Ischemic postconditioning on the other hand was first introduced by Zhao et al. in 2003. This term refers to brief periods of ischemia alternating with brief periods of reflow applied at the onset of reperfusion following sustained ischemia. The timing of post-conditioning interference is crucial given that reperfusion injuries occurs only within several minutes following blood reflow [110]. The basics of preconditioning- and postconditioning-mediated protection are very similar [110, 111]. In fact, similar to preconditioning, the mitoKATP/ROS/PKC axis pathway constitutes the basis of postconditioning protective therapy [110]. However, the degree of protection largely depends on the timing of axes activation following reperfusion [112]. Of note, both pre- and postconditioning share an important effect that underlines their cardioprotective efficacy. In fact, the associated prolongation of cellular acidosis that takes place initially during early reperfusion after ischemia favors inhibition of mPTP opening for a few minutes following reperfusion. Pre- and postconditioning released ROS take advantage of delayed protective pH normalization to induce activation of cell survival programs. Therefore, following pH normalization, an arsenal of downstream effectors that prevent mPTP opening is boosted, to preserve mitochondrial and cellular integrity [113].

Several other signaling pathways are implicated in the infarct-sparing effect of pre- or postconditioning [114]. The Reperfusion Injury Salvage Kinases (RISK) pathway involves the activation of two signaling pathways consisting of pro-survival kinases ERK1/2 and Akt that converge on mitochondria to decrease mPTP opening [115]. The Survivor Activating Factor Enhancement (SAFE) pathway involves the induction of JAK-STAT3 signaling. The relative contribution of the RISK and SAFE pathways to cardiac protection varies with the experimental ischemic protocol, as well as species. Some studies have linked SAFE signaling to the initiation of the RISK pathway, although the mechanism is not defined [115]. Both the RISK and SAFE pathways are activated by ROS.

8 Conclusion and Future Direction

Reperfusion of the coronary circulation is necessary to prevent irreversible loss of the myocardium. Yet reperfusion causes further harm to the heart via the generation of ROS, which invariably leads to heart failure and shortened lifespan. These ROS target phospholipids of the cell membrane, various structural, transport, and signaling proteins, and DNA, which may then act synergistically to further ROS generation and damage the heart.

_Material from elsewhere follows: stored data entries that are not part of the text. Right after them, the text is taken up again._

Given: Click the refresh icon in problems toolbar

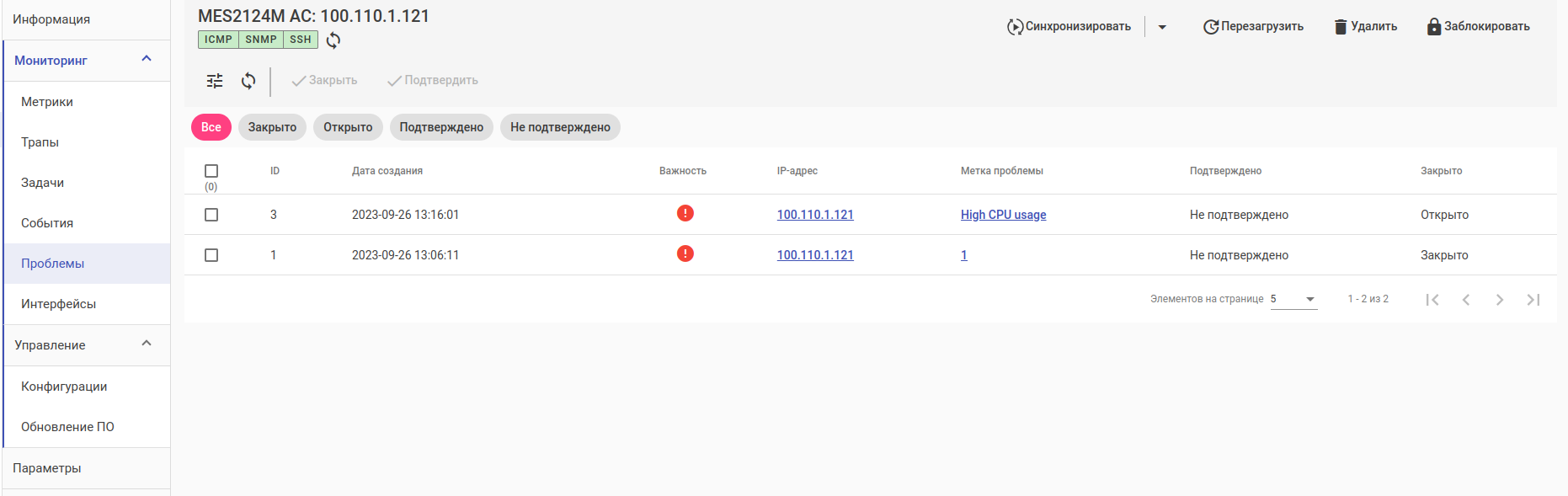Looking at the screenshot, I should [x=248, y=81].
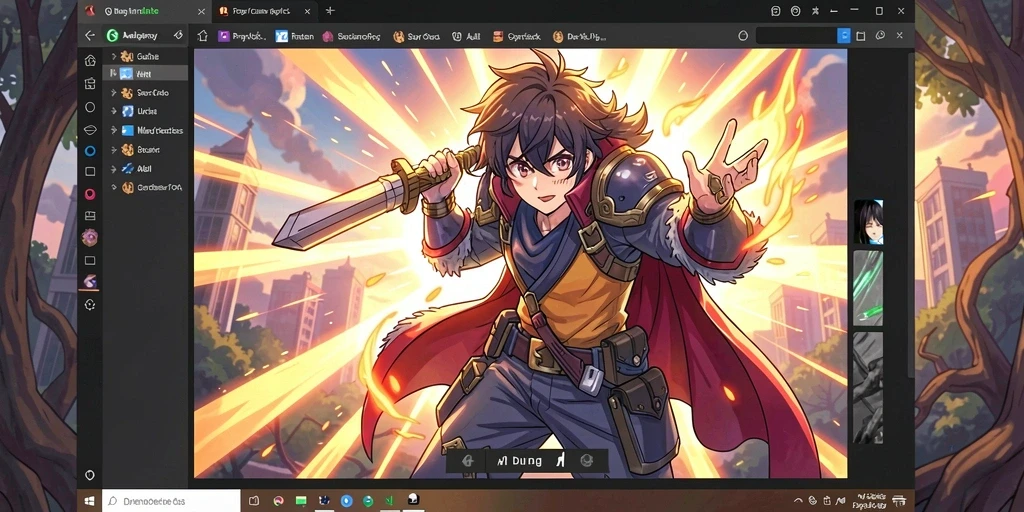Expand the tree item with blue folder icon
Image resolution: width=1024 pixels, height=512 pixels.
click(114, 130)
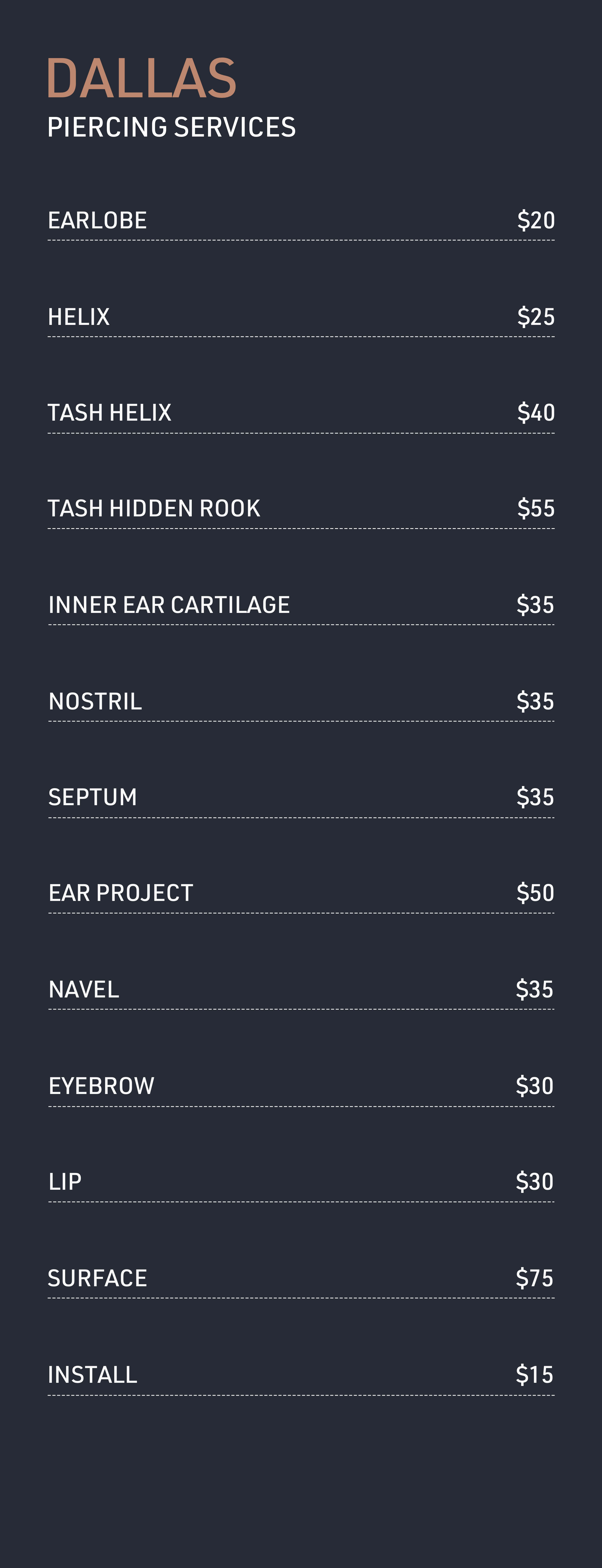
Task: Select the $25 helix price
Action: tap(536, 317)
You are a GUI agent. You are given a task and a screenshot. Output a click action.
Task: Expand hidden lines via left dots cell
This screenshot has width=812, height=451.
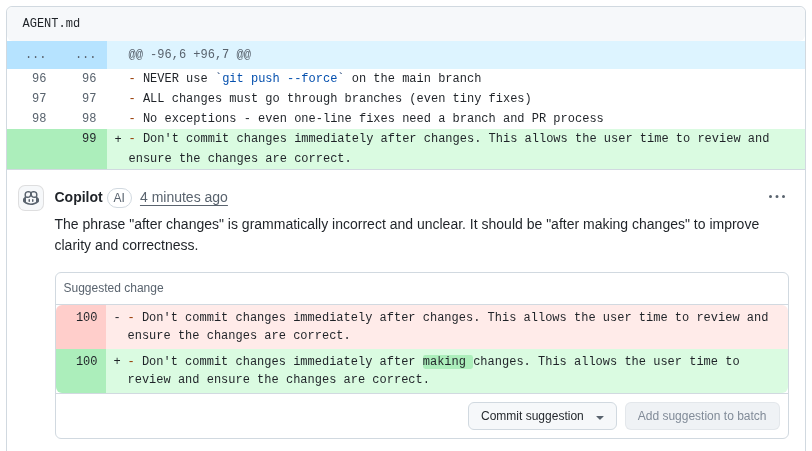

MMPs, caspases, and calpains are activated as well, further exacerbating structural damage. Much progress has been made in identifying the sources of ROS, which include NOXs, MAO, uncoupled NOSs, p66shc, xanthine dehydrogenase/oxidase, and mitochondria. Paradoxically, lower levels of ROS may activate a number of signaling mechanisms that tamp down excessive ROS generation by mitochondria as initially revealed in preconditioning experiments. The targets of this manipulation include both direct effects on mitochondria, as well as the upregulation of protective proteins at later time points. For practical reasons, direct preconditioning strategies have little if any translational potential. However, complementary approaches, such as exercise-induced preconditioning and ischemic postconditioning, offer clinical promise. Pharmacological manipulations that specifically target mitochondrial complexes that generate ROS during reperfusion are gaining interest as therapies. Although much progress has been realized in the last decade in understanding the source and implications of ROS as foe in I/R-mediated injury to the heart, the upcoming decade should result in the practical application of therapeutic strategies that are based on the revelation of mechanisms defined by the protective actions of ROS in the myocardium.